WORK ORDER: Report every line below that carries the word "dropdown".

ENTRIES PROVIDED below:

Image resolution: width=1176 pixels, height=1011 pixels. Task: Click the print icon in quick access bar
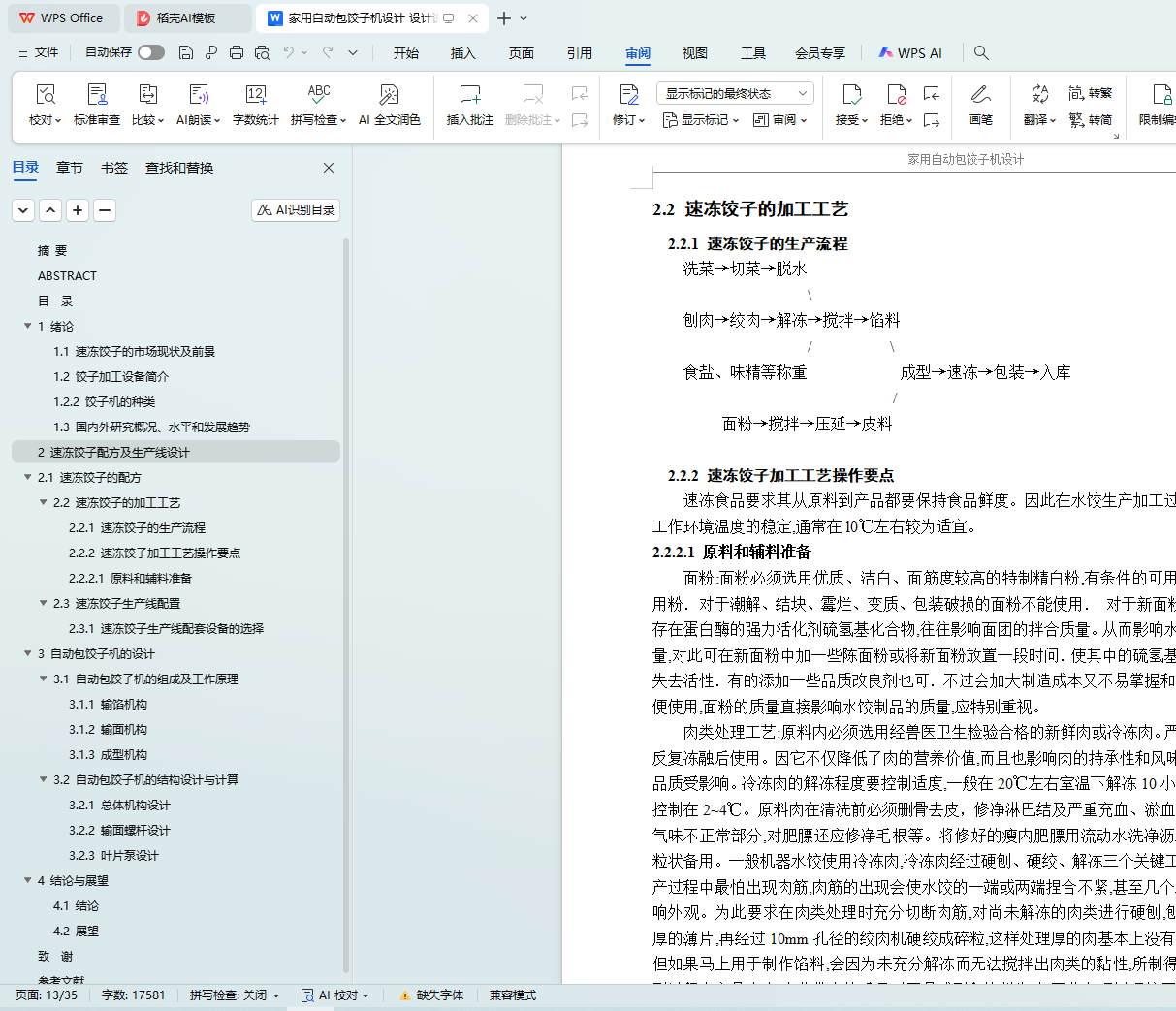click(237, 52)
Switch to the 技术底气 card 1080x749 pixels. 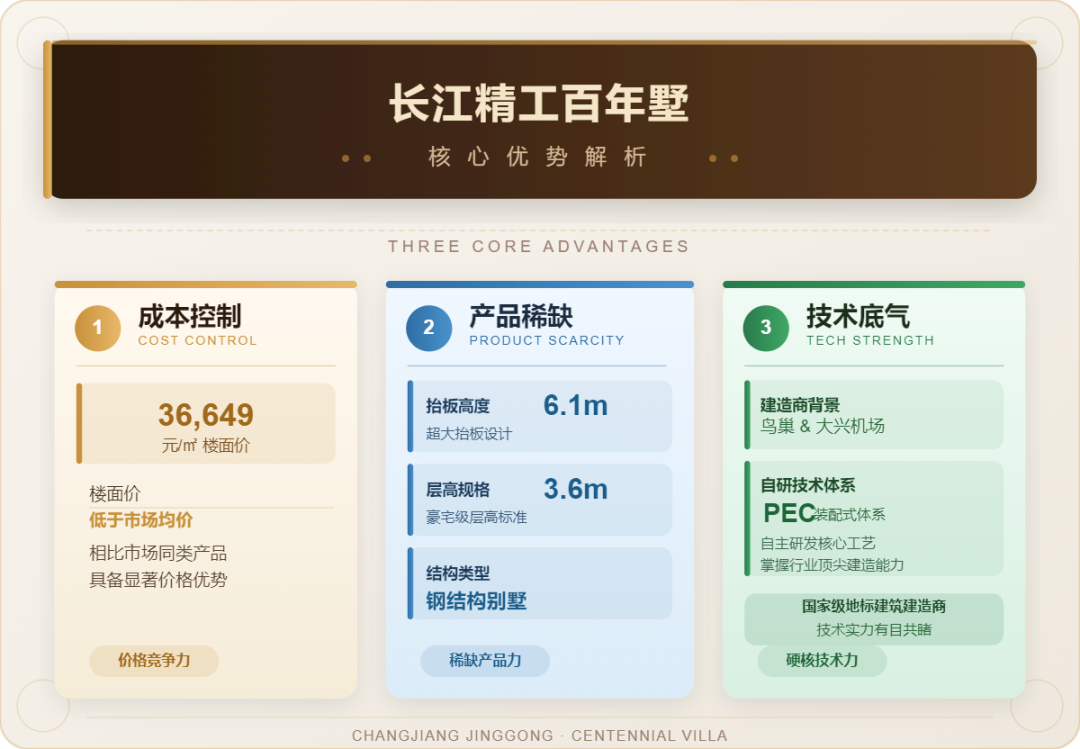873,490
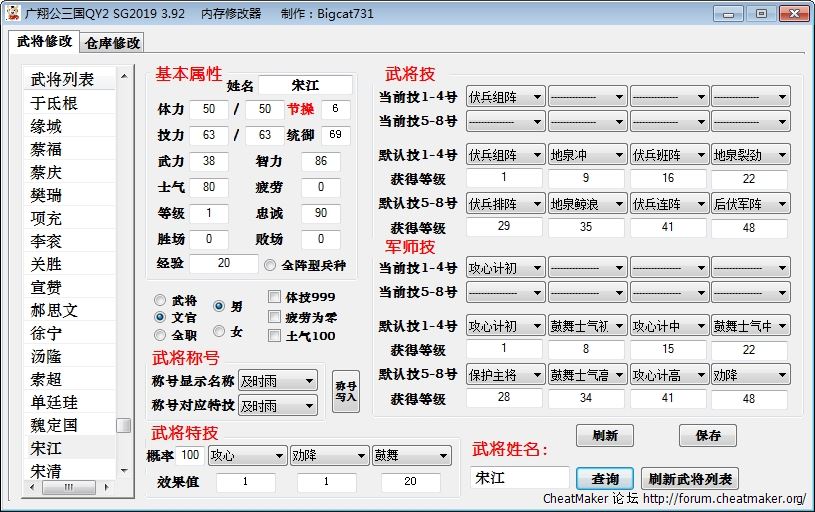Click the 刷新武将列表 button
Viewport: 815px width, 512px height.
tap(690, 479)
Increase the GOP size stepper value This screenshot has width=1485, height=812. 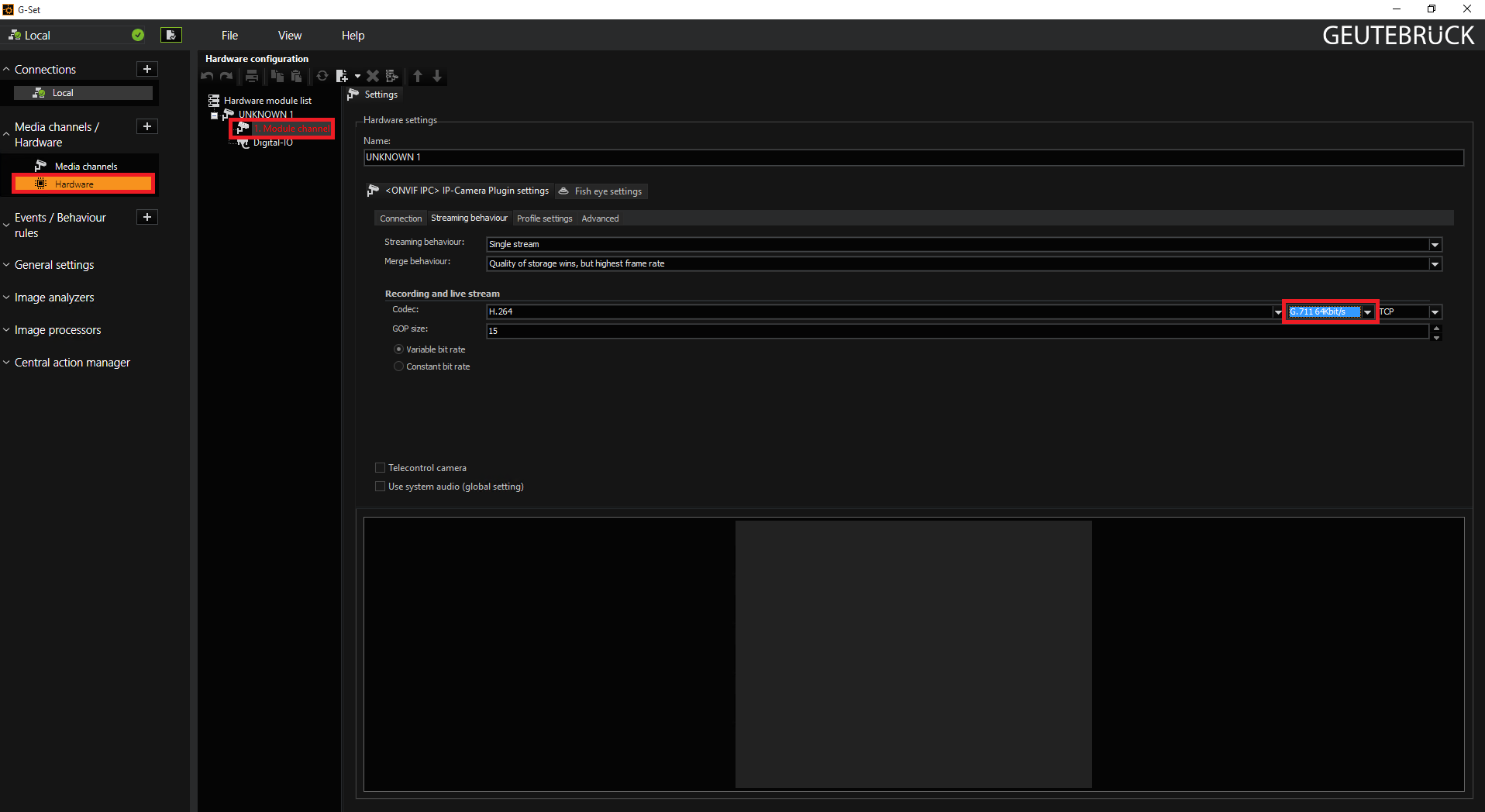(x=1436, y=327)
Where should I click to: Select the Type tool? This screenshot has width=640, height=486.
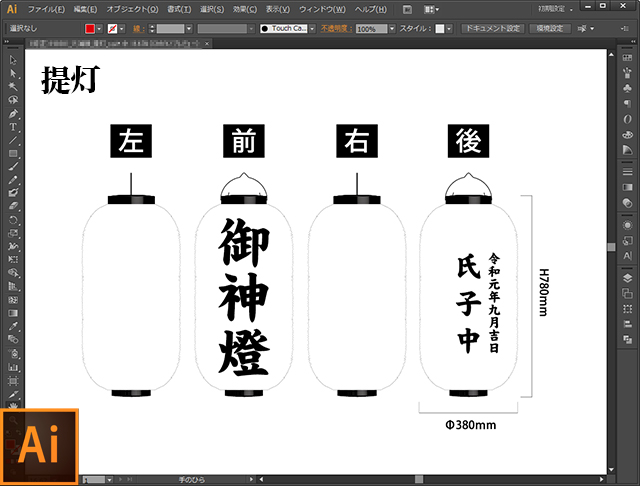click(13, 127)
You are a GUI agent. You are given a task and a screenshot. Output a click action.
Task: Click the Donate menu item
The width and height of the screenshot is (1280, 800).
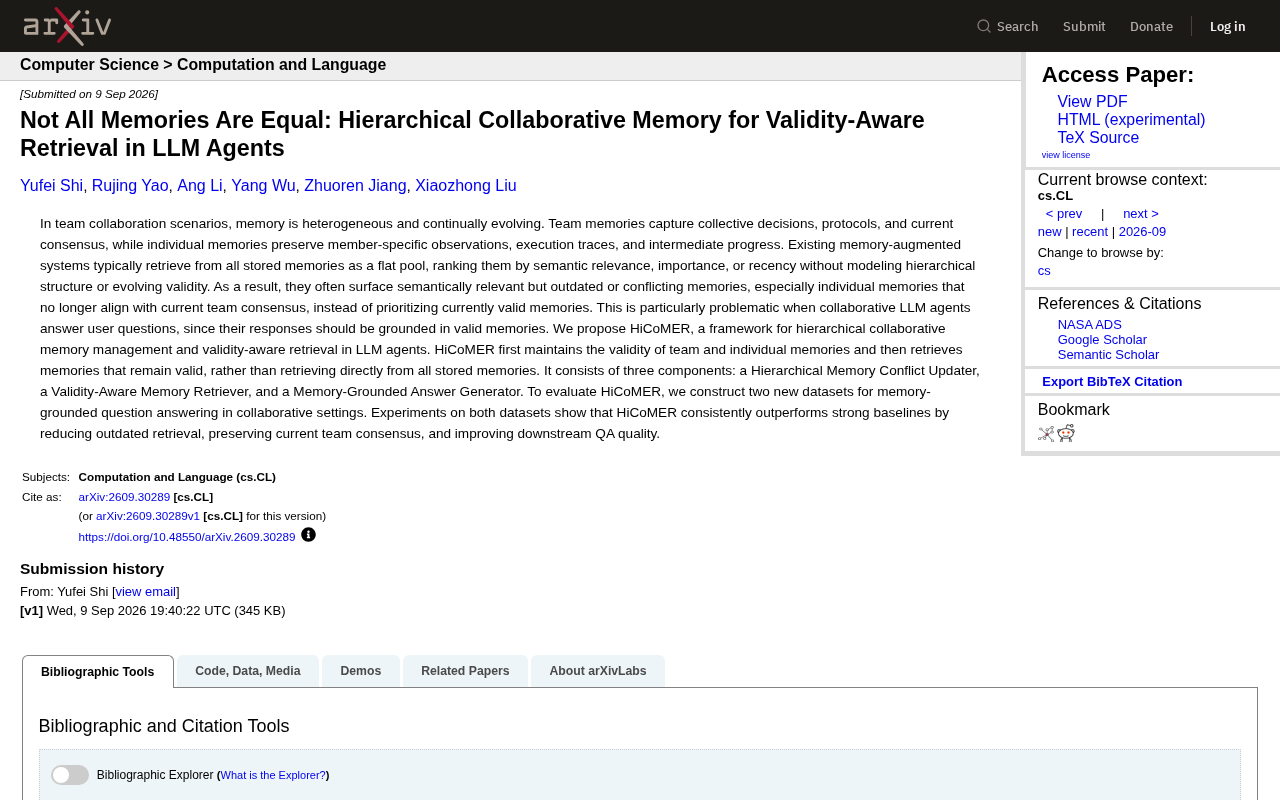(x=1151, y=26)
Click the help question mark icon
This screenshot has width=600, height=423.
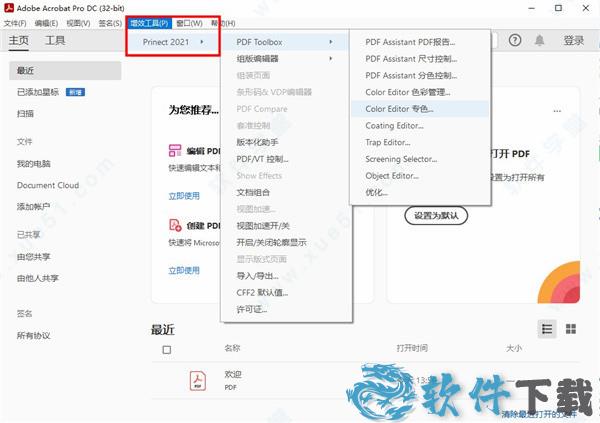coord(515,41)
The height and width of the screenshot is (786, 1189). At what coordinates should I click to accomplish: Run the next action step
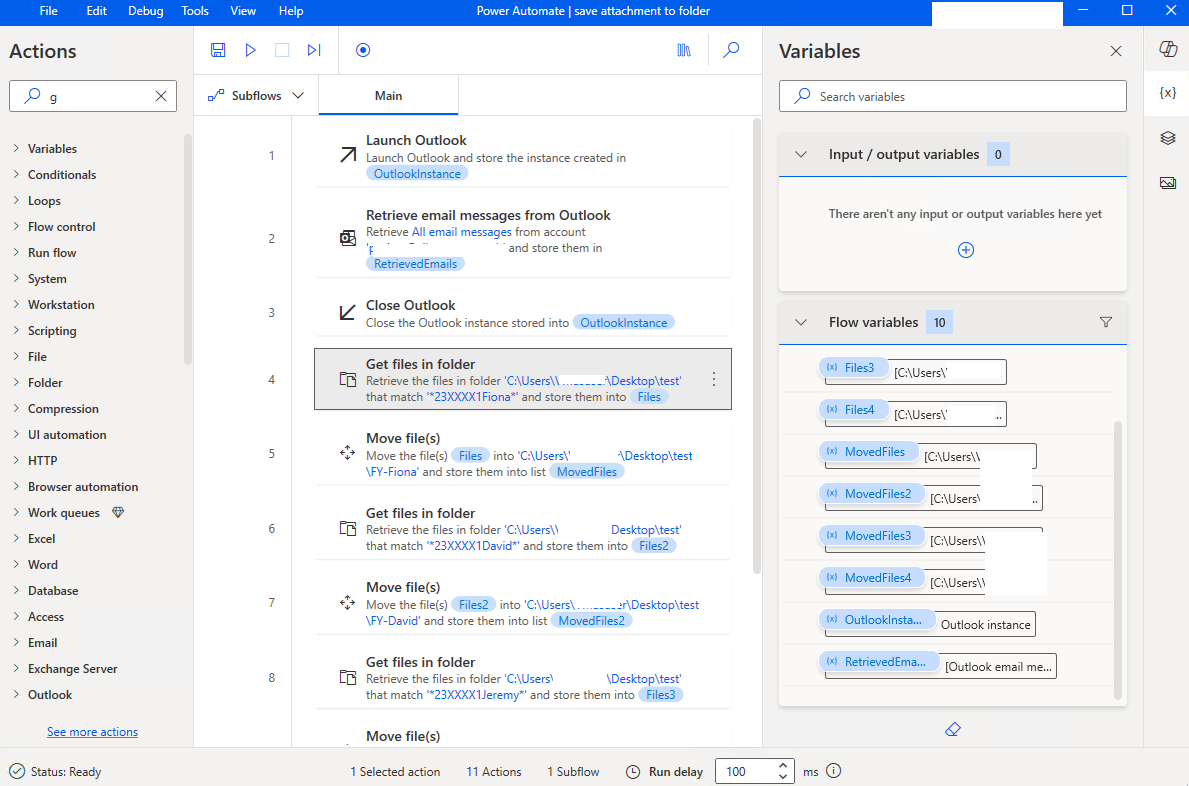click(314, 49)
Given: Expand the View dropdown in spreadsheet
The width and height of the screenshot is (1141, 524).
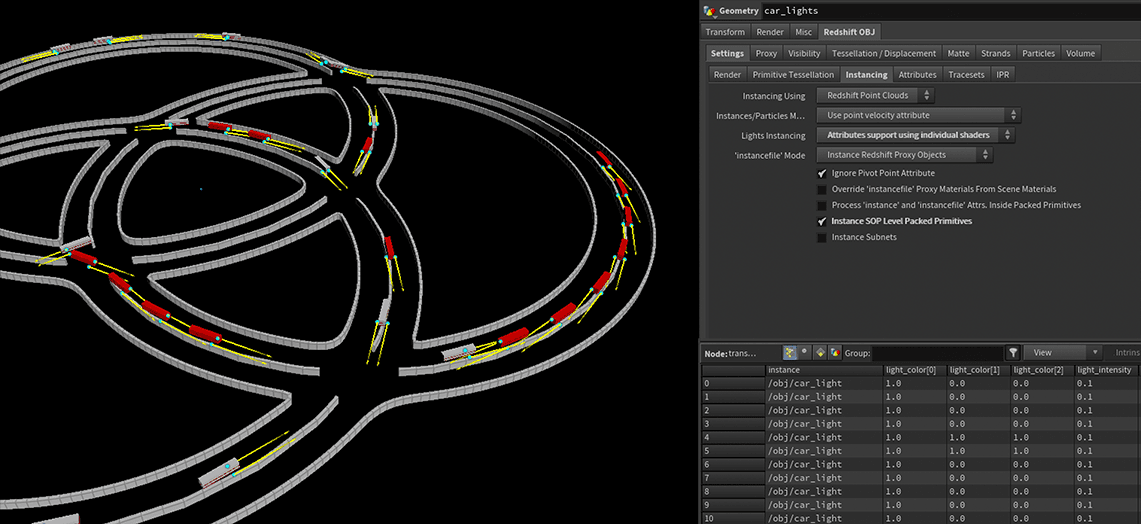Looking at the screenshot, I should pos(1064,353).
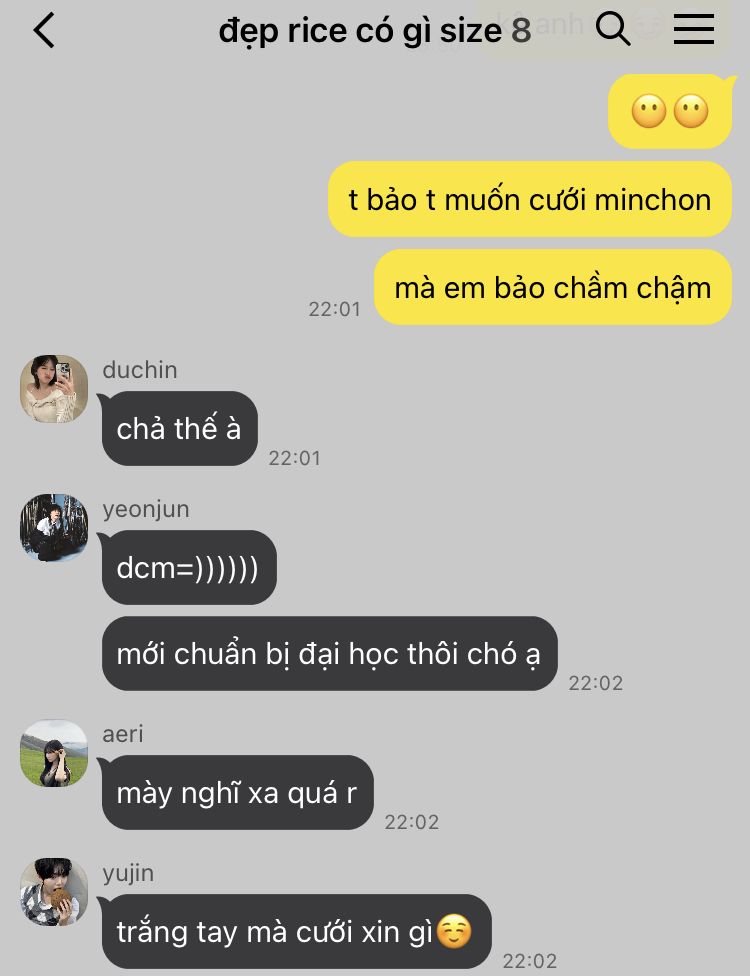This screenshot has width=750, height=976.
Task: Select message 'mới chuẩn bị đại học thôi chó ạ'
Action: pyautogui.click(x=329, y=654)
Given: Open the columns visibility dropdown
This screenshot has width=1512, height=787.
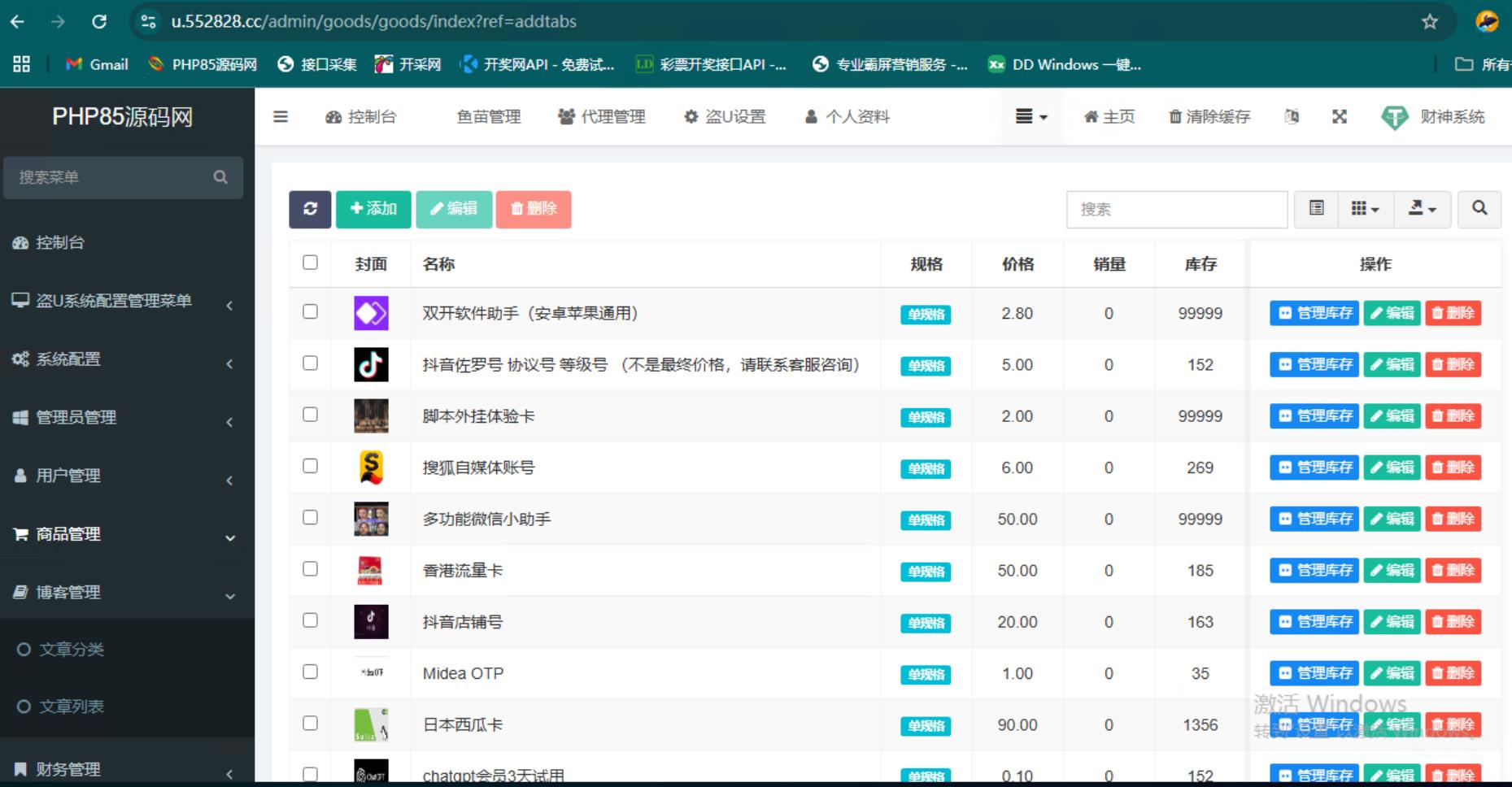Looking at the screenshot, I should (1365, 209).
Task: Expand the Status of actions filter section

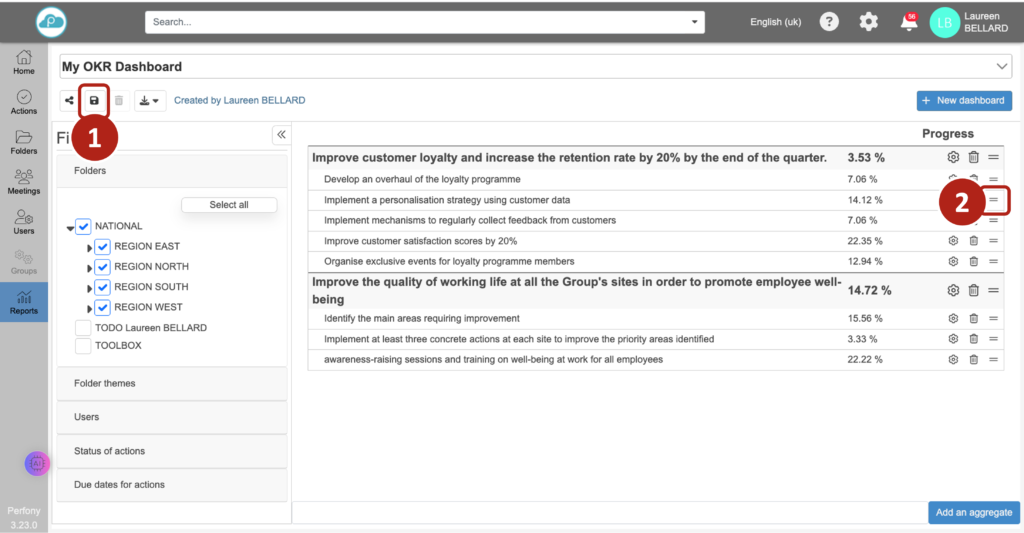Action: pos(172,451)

End of ENTRIES PROVIDED.

RESPONSE BELOW:
Given: Expand the View dropdown in spreadsheet
Given: Open the columns visibility dropdown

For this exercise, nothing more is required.